We are also taught that in order to know something, or in order to receive a testimony we must first “desire” to know truth and then experiment upon the word of God (Alma 32:21-28).
Although I may agree with your friend, what I do not agree with is your friend’s sweeping generalization of “all religions,” or all “convince themselves.” Desire is necessary for any knowledge, especially spiritual knowledge. Without a strong internal desire our life would be very different as human beings. Desire is necessary for progression. Nephi explains his personal desire to know if the words of his father were true as shared in 1 Nephi 10:17-19.
When I am introduced to this question, this objection, I will often seek to learn more about what they mean regarding “strong internal desires.” I would ask for examples of what he/she interprets as a falsified witness through a person’s personal desire to know something to be true. Once this is discovered I would then share the First Vision. The appearance of God the Father and God the Son would not have been some random experience. This experience is either true or false. I would then share other examples of how the Holy Ghost has influenced the lives of others, and how it has blessed their lives. As an example I would share this story as given by Wilford Woodruff:
“I drove my carriage one evening into the yard of Brother Williams [a local member of the Church]. Brother Orson Hyde [of the Quorum of the Twelve] drove a wagon by the side of mine. I had my wife and children in the carriage. After I turned out my team and had my supper, I went to bed in the carriage. I had not been there but a few minutes when the Spirit said to me, ‘Get up and move that carriage.’ I told my wife I had to get up and move the carriage. She said, ‘What for?’ I said, ‘I don’t know.’ That is all she asked me on such occasions; when I told her I did not know, that was enough. I got up and moved my carriage. … I then looked around me and went to bed. The same Spirit said, ‘Go and move your animals from that oak tree.’ … I went and moved my horses and put them in a little hickory grove. I again went to bed.
“In thirty minutes a whirlwind came up and broke that oak tree off within two feet from the ground. It swept over three or four fences and fell square in that dooryard, near Brother Orson Hyde’s wagon, and right where mine had stood. What would have been the consequences if I had not listened to that Spirit? Why, myself and wife and children doubtless would have been killed. That was the still, small voice to me—no earthquake, no thunder, no lightning; but the still, small voice of the Spirit of God. It saved my life. It was the spirit of revelation to me.”
I would then ask, by what “strong internal desire” did Wilford Woodruff convince himself to move his wagon in the middle of the night? I would then bare testimony that by the same spirit Wilford Woodruff’s life and family was spared is by the same spirit God witnesses to His children the truth of His gospel.
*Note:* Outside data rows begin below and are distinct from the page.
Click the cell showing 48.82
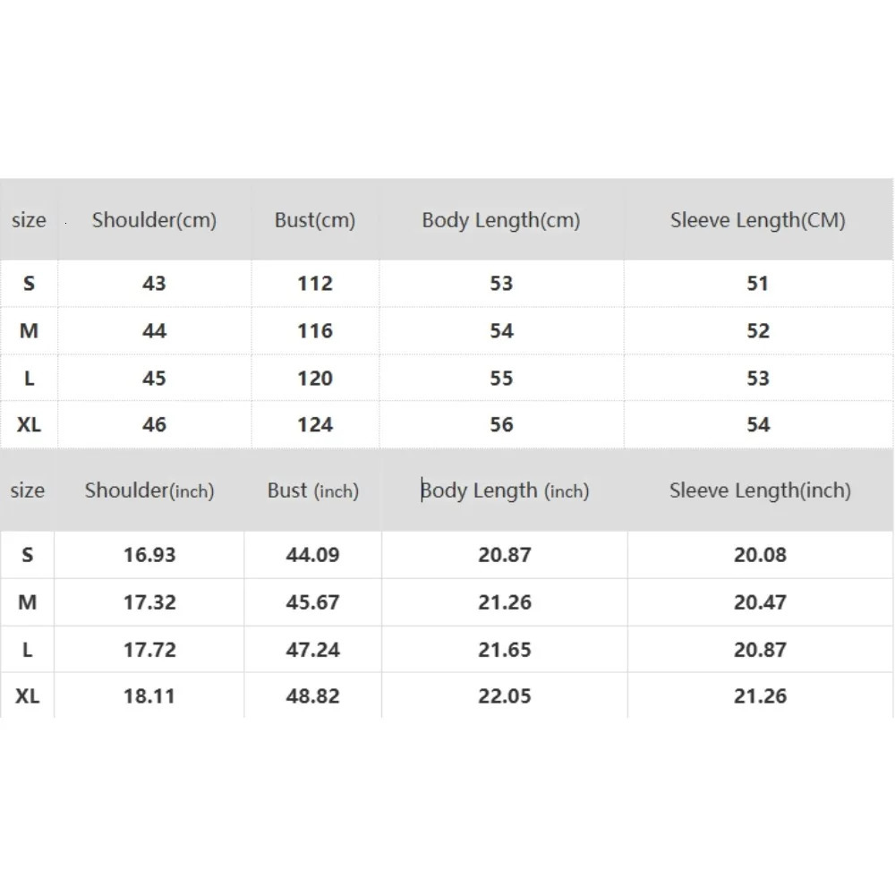This screenshot has height=895, width=895. coord(312,695)
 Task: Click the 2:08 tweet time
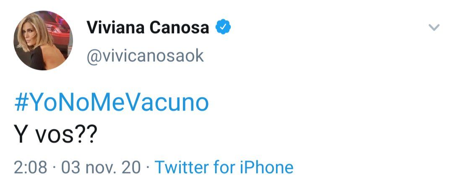tap(30, 167)
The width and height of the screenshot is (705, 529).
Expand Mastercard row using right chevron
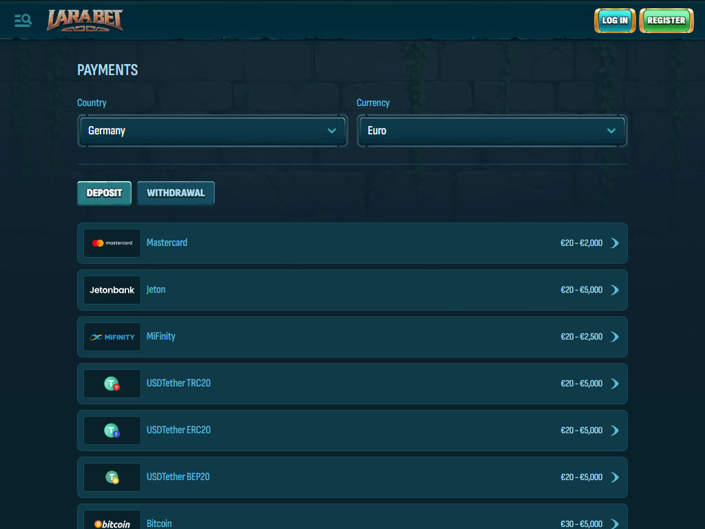click(615, 243)
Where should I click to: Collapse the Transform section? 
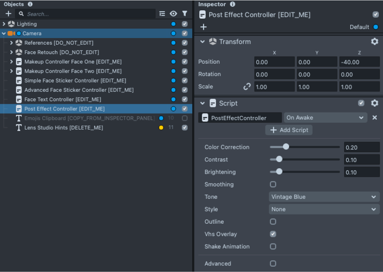coord(203,41)
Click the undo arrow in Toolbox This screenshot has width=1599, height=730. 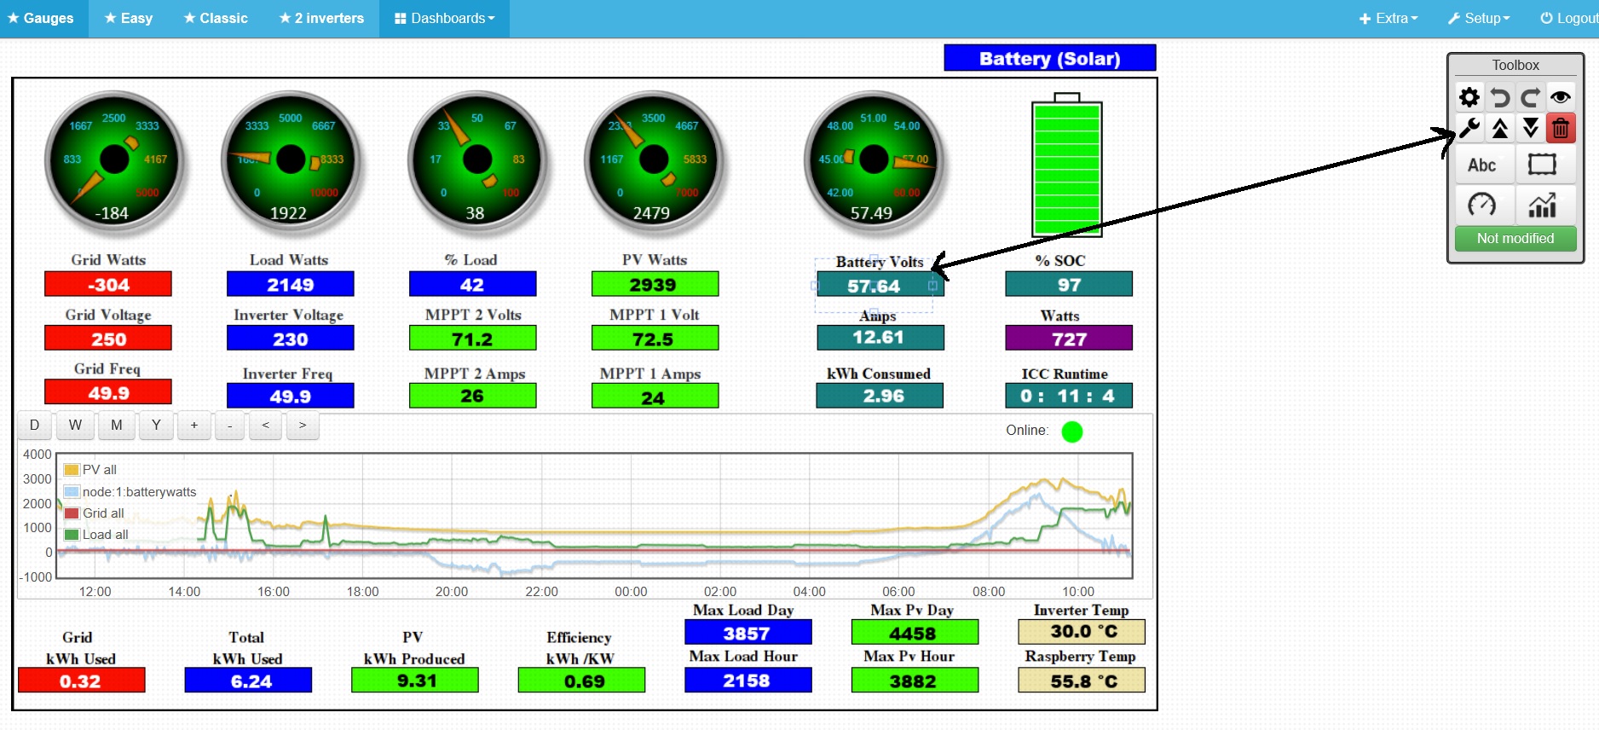click(x=1500, y=97)
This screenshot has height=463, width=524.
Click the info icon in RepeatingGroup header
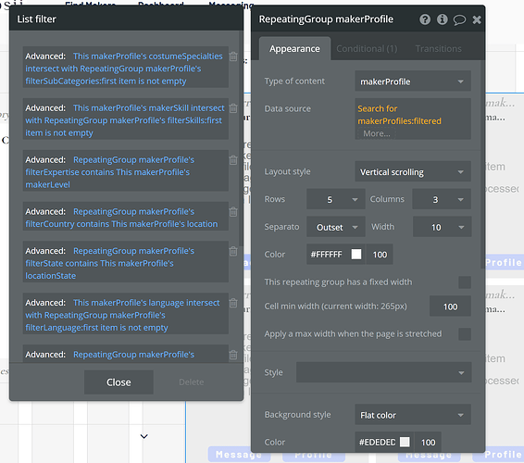click(442, 19)
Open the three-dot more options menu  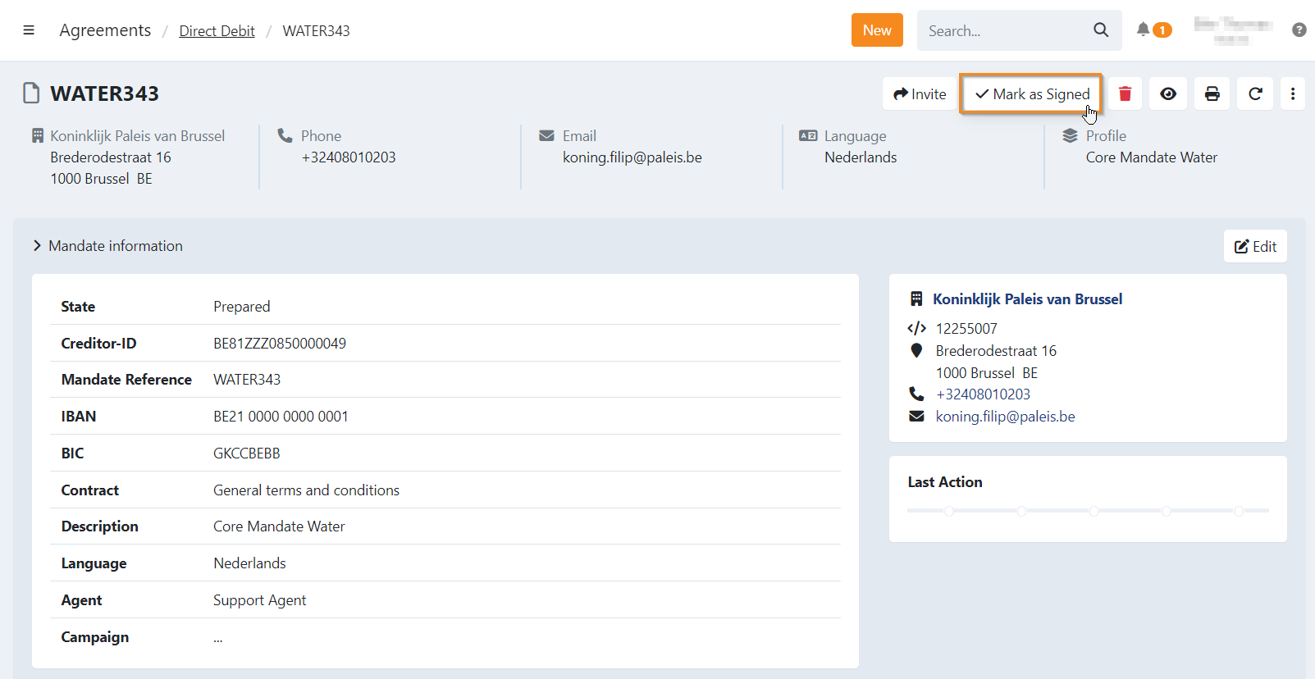[x=1293, y=94]
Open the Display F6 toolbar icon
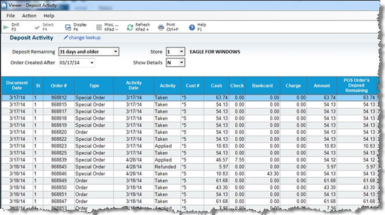This screenshot has height=215, width=385. (68, 27)
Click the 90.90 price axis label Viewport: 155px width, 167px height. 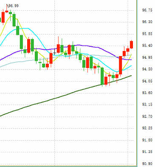click(x=147, y=164)
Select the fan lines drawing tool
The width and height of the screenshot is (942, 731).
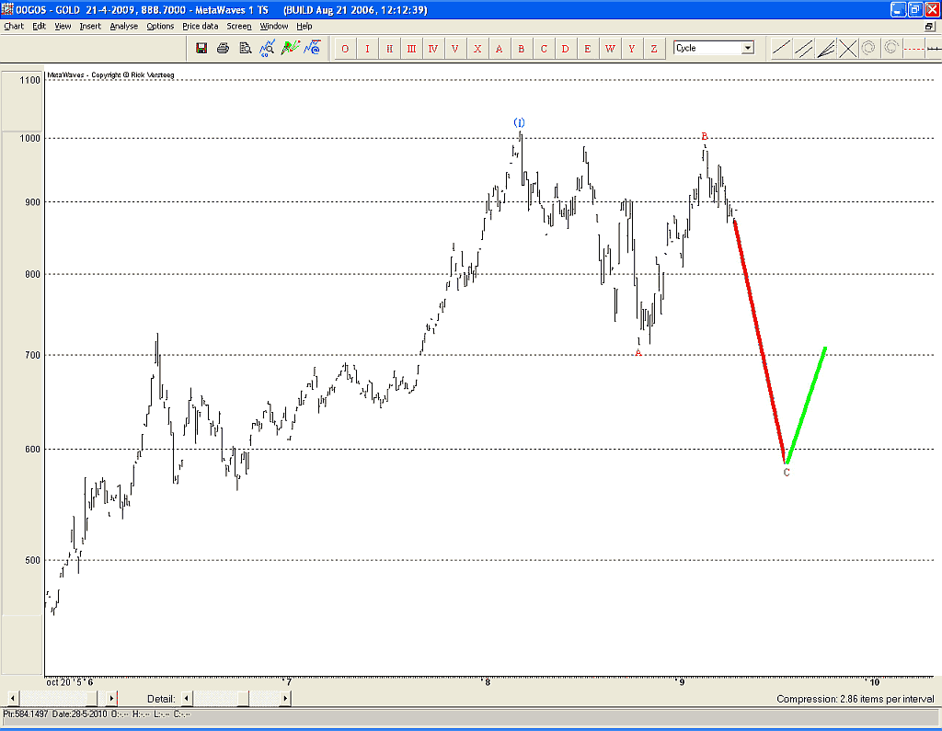pos(825,48)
However, it is more likely this witness will not come until an individual has a strong desire to know and then act upon the witness received. In essence, there are times, due to our desires, that we may convince ourselves that something is true that is in reality false. This, however, doesn’t prove, that “all” witnesses would be false. This again would be a sweeping generalization, which can be more easily refuted by speaking with people who didn’t have a desire to know truth, actually persecuted it, and then received a witness that caused them to join the Church (Saul who became Paul is a great example of this from our scriptures). We also have modern examples of people who persecuted the Church, had no desire to join, and received an experience that changed their minds.